→ **EXERCISE DETAILS**: Lines with the word "computer" in them must be copied from the records below.

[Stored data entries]
■ ■ ■
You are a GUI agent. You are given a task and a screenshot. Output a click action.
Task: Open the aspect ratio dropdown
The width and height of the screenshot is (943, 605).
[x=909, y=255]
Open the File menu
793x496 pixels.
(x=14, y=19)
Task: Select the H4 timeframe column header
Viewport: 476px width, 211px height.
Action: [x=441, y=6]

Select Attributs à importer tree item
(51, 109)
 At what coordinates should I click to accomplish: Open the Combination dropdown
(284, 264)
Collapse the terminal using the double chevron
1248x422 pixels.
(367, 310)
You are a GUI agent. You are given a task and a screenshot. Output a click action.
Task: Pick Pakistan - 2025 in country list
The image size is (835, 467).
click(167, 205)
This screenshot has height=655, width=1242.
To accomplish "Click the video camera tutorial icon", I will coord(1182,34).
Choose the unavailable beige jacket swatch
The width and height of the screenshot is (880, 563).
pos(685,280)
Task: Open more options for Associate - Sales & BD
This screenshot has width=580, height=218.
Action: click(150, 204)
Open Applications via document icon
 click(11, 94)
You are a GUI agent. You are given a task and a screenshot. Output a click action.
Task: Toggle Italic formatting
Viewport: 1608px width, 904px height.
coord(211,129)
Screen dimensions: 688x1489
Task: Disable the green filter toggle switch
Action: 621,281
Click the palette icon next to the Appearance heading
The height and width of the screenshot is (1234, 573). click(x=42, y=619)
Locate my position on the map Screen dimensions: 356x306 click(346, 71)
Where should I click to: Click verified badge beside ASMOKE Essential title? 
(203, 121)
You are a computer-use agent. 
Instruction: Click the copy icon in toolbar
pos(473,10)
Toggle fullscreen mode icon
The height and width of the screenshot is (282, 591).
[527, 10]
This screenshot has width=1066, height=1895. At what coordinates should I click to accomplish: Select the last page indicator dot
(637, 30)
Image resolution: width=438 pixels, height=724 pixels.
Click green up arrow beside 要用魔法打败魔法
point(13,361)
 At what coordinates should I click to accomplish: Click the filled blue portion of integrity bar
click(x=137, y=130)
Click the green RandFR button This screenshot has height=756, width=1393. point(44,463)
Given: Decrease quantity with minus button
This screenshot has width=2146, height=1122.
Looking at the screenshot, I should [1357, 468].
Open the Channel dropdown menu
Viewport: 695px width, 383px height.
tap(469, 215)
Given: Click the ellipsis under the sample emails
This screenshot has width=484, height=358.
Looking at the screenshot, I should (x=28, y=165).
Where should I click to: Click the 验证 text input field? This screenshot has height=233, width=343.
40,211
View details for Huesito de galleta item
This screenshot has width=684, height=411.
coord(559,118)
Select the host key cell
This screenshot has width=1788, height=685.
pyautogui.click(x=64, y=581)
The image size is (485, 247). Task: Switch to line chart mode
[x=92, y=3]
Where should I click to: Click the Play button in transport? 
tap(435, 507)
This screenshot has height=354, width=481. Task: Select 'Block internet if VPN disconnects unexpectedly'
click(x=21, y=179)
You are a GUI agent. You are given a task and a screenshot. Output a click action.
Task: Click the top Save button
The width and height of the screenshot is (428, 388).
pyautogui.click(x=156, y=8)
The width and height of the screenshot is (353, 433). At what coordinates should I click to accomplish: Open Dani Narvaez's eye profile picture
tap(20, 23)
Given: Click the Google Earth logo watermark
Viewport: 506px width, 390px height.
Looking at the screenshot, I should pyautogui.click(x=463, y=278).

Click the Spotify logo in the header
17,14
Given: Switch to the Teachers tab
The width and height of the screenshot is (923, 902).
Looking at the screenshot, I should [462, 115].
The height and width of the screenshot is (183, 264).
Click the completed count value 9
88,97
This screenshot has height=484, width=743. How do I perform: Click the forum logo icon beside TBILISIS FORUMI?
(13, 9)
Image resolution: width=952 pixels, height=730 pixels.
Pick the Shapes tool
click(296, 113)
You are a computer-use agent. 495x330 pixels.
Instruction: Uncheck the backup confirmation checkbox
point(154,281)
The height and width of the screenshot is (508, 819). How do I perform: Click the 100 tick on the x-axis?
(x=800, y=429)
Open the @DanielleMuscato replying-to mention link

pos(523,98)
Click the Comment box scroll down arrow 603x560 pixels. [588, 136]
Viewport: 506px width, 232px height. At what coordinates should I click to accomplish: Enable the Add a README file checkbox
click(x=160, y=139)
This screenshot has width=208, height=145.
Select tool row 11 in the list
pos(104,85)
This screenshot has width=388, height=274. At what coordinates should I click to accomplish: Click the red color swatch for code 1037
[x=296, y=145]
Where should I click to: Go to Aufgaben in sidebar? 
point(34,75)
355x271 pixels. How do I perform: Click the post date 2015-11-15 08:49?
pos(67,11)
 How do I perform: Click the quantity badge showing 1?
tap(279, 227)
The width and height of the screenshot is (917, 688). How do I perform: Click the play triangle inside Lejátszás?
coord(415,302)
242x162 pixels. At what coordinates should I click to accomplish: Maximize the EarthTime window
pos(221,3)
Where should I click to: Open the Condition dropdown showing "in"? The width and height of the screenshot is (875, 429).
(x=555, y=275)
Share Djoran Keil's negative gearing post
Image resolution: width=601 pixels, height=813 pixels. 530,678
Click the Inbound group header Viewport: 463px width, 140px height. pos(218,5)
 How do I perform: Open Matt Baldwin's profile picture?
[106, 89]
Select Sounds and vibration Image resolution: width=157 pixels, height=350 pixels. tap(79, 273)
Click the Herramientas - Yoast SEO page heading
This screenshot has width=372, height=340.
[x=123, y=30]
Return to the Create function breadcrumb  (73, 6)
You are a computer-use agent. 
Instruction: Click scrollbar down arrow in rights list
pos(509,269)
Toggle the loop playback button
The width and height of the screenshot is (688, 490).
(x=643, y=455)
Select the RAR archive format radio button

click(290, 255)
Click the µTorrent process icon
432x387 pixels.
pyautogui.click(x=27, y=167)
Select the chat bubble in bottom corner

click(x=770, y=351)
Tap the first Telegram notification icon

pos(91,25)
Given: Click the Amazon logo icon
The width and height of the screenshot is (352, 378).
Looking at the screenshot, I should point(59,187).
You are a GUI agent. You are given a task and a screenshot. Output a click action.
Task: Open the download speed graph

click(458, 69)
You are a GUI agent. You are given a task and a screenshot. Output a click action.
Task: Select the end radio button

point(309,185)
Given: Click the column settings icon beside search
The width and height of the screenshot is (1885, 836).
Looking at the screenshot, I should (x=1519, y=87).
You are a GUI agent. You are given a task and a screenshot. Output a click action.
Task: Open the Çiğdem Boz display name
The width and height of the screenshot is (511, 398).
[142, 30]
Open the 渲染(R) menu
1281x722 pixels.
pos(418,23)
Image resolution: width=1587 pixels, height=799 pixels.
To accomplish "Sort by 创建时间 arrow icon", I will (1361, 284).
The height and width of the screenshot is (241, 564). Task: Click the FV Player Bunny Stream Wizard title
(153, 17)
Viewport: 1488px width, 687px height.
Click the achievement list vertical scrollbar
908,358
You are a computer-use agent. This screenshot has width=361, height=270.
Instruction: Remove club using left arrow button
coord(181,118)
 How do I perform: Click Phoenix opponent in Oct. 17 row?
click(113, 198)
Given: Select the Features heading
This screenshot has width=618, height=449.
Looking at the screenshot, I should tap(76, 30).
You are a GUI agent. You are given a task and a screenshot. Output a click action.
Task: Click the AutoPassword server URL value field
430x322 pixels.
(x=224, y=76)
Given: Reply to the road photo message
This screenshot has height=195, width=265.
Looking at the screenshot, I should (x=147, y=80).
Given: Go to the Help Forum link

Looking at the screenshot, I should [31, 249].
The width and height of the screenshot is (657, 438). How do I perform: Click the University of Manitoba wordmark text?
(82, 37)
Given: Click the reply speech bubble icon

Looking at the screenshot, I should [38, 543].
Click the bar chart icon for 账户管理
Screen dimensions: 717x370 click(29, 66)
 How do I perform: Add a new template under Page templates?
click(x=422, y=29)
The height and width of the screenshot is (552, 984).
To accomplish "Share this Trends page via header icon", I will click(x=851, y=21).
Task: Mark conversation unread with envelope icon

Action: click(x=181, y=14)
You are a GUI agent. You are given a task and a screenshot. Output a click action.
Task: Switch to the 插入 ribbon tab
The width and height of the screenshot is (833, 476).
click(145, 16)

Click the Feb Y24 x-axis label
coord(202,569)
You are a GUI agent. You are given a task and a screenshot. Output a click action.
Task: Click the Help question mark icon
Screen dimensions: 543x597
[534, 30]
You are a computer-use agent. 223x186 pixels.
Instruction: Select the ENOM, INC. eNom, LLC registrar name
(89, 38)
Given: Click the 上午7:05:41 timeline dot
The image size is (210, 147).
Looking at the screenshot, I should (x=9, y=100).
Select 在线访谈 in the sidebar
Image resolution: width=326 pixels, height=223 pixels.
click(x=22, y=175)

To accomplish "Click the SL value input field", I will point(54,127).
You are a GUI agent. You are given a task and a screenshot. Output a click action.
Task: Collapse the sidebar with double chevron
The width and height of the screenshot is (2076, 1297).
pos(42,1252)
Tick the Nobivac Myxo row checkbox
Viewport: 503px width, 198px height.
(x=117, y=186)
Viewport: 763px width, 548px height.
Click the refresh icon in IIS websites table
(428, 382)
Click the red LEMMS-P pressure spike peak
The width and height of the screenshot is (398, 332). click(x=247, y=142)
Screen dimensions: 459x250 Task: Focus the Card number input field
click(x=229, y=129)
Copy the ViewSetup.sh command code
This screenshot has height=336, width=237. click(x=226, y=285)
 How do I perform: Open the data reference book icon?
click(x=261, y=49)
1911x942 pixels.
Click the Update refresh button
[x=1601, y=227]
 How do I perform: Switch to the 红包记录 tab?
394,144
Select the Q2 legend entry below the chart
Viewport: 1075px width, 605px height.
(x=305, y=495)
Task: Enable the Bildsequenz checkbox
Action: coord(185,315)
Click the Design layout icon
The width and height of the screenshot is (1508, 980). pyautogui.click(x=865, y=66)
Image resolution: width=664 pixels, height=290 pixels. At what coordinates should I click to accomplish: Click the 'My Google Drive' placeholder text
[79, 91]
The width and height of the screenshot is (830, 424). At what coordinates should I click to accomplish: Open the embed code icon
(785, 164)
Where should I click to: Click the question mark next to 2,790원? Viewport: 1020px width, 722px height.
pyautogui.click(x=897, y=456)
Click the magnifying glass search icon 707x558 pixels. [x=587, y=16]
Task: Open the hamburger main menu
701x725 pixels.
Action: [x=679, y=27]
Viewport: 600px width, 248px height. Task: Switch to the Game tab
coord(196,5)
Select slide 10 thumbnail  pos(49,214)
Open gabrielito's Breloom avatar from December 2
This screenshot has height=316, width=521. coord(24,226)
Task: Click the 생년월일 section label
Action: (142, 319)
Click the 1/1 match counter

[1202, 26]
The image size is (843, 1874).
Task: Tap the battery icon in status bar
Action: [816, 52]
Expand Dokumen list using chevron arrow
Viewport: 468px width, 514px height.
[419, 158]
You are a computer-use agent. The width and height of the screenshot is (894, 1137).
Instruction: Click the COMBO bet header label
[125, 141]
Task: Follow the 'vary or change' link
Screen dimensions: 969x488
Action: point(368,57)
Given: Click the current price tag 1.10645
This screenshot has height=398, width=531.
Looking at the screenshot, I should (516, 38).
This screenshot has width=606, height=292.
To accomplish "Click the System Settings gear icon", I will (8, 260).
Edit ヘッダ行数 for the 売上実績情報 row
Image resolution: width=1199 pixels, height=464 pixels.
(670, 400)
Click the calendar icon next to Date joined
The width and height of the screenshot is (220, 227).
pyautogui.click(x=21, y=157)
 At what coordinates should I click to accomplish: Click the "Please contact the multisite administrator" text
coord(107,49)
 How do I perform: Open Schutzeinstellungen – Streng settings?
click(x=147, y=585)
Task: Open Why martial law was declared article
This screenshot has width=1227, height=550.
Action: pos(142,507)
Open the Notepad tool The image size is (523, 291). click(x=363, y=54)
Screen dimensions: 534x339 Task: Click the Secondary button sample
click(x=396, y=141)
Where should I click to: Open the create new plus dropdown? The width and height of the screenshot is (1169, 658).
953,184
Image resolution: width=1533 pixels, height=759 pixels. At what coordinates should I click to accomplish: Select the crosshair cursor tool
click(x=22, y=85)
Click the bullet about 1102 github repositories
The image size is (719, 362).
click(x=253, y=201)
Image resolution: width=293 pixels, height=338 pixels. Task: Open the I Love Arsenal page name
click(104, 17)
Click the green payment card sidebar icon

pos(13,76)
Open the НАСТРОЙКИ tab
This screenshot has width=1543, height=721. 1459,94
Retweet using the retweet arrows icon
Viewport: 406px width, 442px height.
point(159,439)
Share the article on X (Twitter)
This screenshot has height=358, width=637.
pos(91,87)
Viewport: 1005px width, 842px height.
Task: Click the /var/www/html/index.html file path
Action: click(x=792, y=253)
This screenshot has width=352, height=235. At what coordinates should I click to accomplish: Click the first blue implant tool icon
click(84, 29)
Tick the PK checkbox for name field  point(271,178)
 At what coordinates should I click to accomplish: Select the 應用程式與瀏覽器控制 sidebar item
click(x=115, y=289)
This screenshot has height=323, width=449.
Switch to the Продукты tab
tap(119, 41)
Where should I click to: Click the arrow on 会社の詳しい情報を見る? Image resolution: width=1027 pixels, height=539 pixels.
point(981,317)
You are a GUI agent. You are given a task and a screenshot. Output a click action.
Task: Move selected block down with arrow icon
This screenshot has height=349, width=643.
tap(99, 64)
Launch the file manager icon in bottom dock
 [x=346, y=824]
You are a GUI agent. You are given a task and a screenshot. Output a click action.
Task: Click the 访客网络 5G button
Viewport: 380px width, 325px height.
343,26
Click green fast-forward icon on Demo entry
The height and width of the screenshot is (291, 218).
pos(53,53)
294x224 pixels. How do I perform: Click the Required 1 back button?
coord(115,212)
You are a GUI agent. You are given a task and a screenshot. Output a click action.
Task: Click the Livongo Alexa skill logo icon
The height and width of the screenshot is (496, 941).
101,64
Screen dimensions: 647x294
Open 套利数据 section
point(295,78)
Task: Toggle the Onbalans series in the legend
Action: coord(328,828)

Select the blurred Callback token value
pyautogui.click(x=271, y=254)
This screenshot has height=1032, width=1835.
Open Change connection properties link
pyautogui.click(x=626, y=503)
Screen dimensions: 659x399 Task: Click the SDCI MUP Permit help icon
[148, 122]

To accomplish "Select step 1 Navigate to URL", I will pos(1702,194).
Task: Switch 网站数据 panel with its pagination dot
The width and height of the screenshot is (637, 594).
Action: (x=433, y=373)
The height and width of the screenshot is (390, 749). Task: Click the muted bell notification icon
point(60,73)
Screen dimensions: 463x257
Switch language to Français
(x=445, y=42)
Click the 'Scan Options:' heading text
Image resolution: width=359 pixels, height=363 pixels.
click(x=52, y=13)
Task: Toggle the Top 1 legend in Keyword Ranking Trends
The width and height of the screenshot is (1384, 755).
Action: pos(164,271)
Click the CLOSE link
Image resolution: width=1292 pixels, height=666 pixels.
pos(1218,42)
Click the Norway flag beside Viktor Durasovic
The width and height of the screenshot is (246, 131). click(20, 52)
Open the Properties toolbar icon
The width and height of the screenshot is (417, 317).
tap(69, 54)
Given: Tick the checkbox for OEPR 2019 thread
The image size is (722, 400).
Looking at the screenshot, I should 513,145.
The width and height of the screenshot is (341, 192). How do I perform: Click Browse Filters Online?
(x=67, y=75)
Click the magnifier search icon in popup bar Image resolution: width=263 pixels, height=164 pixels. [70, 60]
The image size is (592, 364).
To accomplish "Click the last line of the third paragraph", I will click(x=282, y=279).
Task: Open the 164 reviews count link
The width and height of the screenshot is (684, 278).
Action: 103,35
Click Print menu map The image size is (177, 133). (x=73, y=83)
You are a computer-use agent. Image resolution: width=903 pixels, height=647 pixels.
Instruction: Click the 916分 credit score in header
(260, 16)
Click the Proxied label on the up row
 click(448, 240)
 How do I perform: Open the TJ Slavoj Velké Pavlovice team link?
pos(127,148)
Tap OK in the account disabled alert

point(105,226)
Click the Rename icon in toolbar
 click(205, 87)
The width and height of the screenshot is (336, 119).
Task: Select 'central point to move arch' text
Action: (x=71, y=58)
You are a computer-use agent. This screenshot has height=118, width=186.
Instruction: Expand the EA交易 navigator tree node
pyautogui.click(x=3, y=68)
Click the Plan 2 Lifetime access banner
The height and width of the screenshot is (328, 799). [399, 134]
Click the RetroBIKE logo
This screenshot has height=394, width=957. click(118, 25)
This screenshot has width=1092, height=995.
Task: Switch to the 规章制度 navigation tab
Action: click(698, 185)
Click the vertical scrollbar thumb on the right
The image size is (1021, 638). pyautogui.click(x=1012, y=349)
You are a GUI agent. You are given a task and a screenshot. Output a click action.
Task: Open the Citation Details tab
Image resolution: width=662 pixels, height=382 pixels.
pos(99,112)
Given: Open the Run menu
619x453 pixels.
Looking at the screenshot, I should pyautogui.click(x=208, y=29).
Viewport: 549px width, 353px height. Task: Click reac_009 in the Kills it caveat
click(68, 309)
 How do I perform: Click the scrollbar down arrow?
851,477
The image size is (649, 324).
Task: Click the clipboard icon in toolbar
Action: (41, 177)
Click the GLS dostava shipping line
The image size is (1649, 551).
■ ■ ■
→ **COMPLETED TASK**:
You are a computer-use agent. 
You are a computer-use agent. 495x330 pixels.
You are a computer-use agent. 
You are a computer-use agent. This screenshot has width=361, height=270.
You are a computer-use agent. 223x186 pixels.
You are a computer-use agent. The width and height of the screenshot is (894, 1137).
You are a computer-use agent. Image resolution: width=903 pixels, height=647 pixels.
You are a computer-use agent. This screenshot has height=118, width=186.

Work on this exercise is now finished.